** WORK TASK **
Below is a listing from which only part is wanted; return exactly the lines from the one with "[Toggle navigation] (386, 36)" up to and including the one with "HOW TO SELL (62, 1403)".

** SUPPLIED DATA **
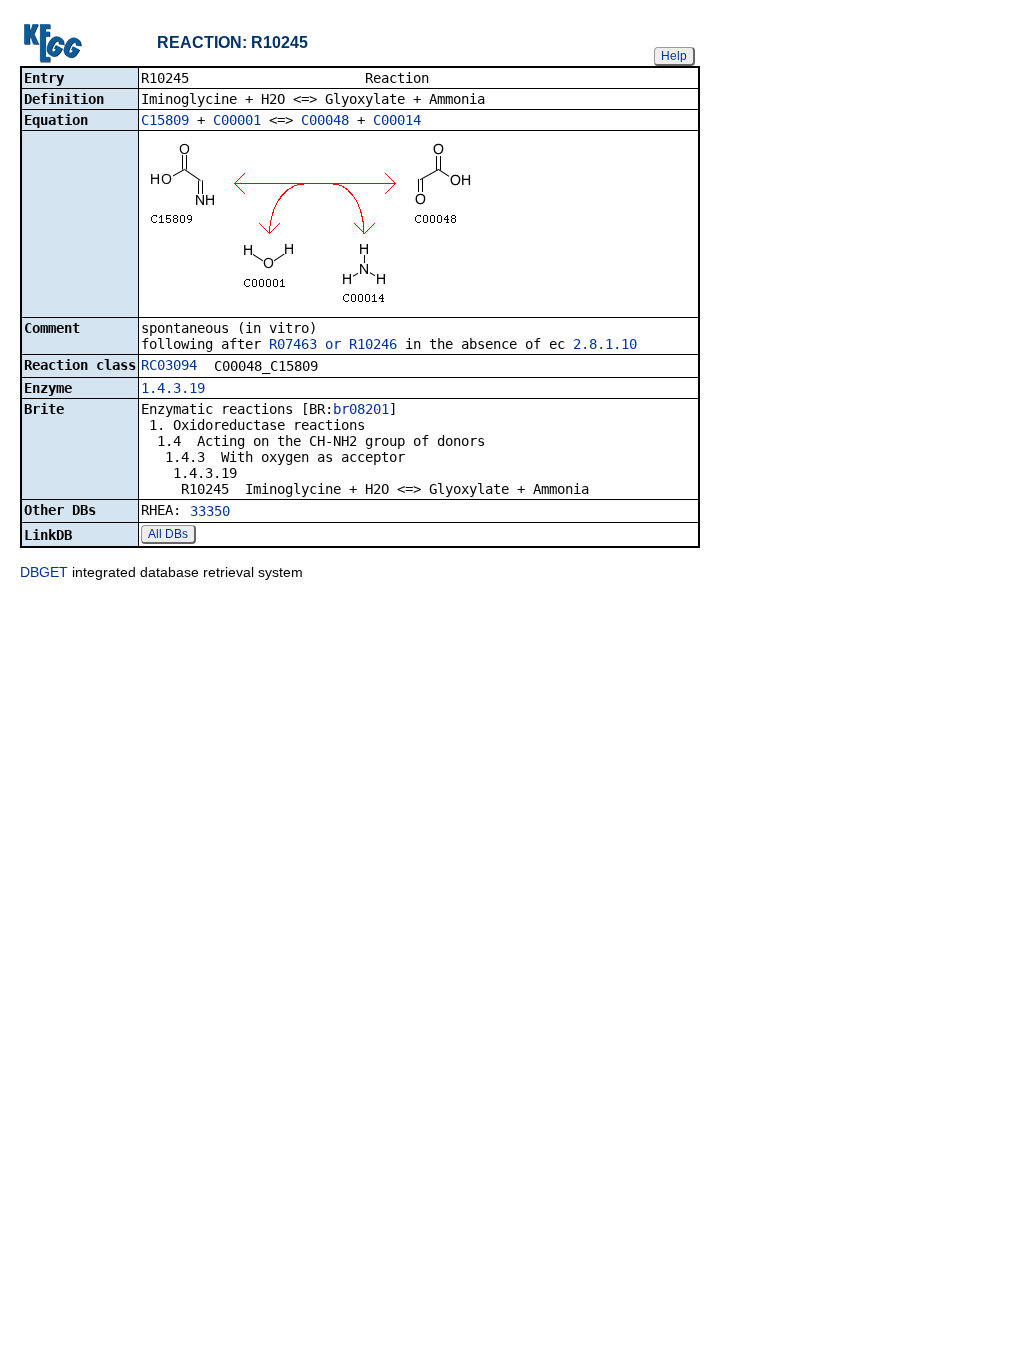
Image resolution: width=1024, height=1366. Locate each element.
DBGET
==
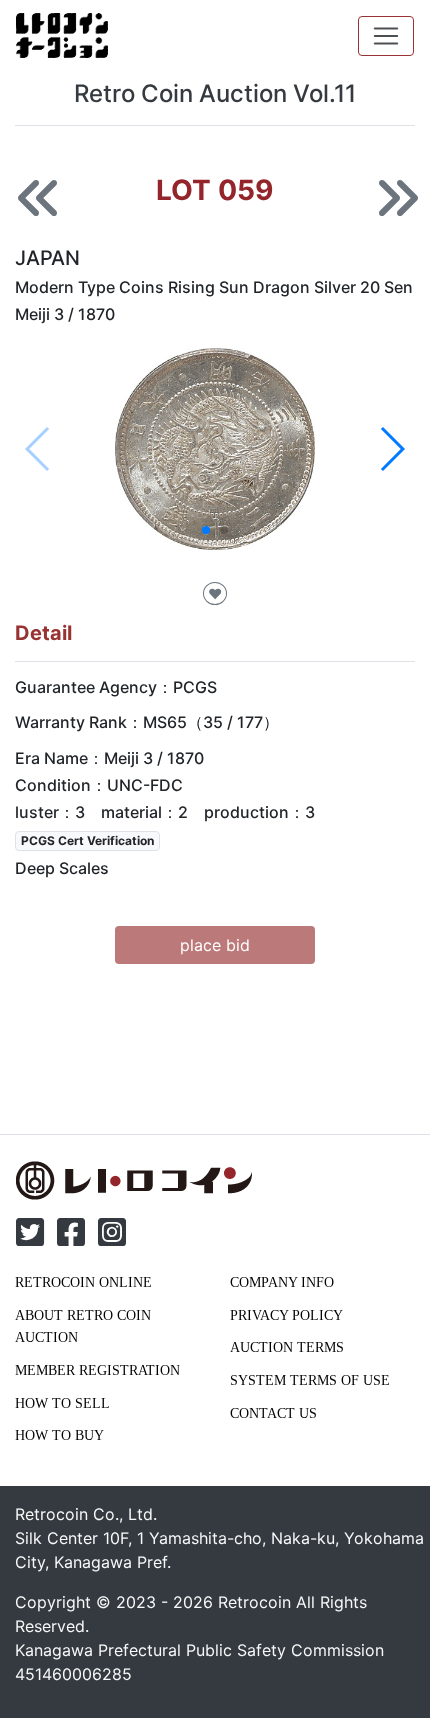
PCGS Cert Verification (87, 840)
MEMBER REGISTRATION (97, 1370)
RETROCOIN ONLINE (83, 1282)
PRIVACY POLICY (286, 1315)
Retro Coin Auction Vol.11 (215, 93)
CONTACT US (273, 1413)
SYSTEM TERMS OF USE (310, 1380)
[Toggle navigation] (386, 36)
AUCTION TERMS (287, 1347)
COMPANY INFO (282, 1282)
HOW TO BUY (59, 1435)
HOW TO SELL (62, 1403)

** WORKED SOLUTION **
[Toggle navigation] (386, 36)
AUCTION TERMS (287, 1347)
COMPANY INFO (282, 1282)
HOW TO BUY (59, 1435)
HOW TO SELL (62, 1403)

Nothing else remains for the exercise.